_Assignment 1_
Reproduce the part of the termination proof starting at "R contains the" and ending at "contains two SCCs.".
_Assignment 2_
According to the termination proof, how many SCCs does R contain?
_Assignment 3_
Decide whether each statement agrees with the termination proof, answering yes or no and quoting the deciding words: (a) The rule for g(nil) rewrites it to nil. (b) The variables listed for R are x, y and w. (c) One dependency pair rewrites G(.(x, nil)) to G(x).

_Document passage_
============================================================
Termination Proof using AProVE

Term Rewriting System R:
[y, x, z]
f(nil) -> nil
f(.(nil, y)) -> .(nil, f(y))
f(.(.(x, y), z)) -> f(.(x, .(y, z)))
g(nil) -> nil
g(.(x, nil)) -> .(g(x), nil)
g(.(x, .(y, z))) -> g(.(.(x, y), z))

Termination of R to be shown.

     ↳Dependency Pair Analysis

R contains the following Dependency Pairs:

F(.(nil, y)) -> F(y)
F(.(.(x, y), z)) -> F(.(x, .(y, z)))
G(.(x, nil)) -> G(x)
G(.(x, .(y, z))) -> G(.(.(x, y), z))

Furthermore, R contains two SCCs.

     ↳DPs

       →DP Problem 1

         ↳Argument Filtering and Ordering

       →DP Problem 2

         ↳Remaining

Dependency Pairs:

F(.(.(x, y), z)) -> F(.(x, .(y, z)))
F(.(nil, y)) -> F(y)
============================================================
(Collected data)

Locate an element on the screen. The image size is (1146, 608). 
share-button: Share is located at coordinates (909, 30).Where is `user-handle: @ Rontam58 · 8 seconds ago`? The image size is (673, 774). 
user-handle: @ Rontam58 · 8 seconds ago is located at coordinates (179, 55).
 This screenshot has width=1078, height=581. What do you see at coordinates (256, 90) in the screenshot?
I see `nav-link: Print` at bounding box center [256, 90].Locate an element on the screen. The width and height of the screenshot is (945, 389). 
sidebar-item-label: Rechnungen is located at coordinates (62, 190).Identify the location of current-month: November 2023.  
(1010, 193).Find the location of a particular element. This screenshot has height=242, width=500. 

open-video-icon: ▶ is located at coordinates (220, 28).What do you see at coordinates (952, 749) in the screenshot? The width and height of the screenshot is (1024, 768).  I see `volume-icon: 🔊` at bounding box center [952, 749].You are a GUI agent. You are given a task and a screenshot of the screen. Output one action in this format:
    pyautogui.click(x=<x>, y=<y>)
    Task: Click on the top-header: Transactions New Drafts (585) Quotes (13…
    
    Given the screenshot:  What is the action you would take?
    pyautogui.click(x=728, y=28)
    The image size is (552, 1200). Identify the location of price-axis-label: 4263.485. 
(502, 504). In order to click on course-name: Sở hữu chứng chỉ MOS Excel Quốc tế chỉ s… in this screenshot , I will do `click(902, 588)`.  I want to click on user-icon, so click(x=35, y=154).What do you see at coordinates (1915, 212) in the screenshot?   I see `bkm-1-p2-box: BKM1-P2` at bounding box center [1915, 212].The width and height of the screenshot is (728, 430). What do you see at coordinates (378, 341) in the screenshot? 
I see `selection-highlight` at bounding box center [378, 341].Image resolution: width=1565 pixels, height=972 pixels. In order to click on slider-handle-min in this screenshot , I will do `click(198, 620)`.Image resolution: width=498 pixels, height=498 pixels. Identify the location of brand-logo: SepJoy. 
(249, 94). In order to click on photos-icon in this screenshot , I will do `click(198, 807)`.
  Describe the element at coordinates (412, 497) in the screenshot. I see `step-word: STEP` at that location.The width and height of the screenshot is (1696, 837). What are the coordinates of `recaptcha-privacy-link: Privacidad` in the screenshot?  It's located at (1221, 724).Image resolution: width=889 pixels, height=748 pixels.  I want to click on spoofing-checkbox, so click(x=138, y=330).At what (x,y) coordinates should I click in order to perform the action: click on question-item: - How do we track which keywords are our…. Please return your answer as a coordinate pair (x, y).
============================================================
_Final answer 1_
R contains the following Dependency Pairs:

F(.(nil, y)) -> F(y)
F(.(.(x, y), z)) -> F(.(x, .(y, z)))
G(.(x, nil)) -> G(x)
G(.(x, .(y, z))) -> G(.(.(x, y), z))

Furthermore, R contains two SCCs.

_Final answer 2_
Two.

_Final answer 3_
(a) Yes: "g(nil) -> nil"
(b) No: "[y, x, z]"
(c) Yes: "G(.(x, nil)) -> G(x)"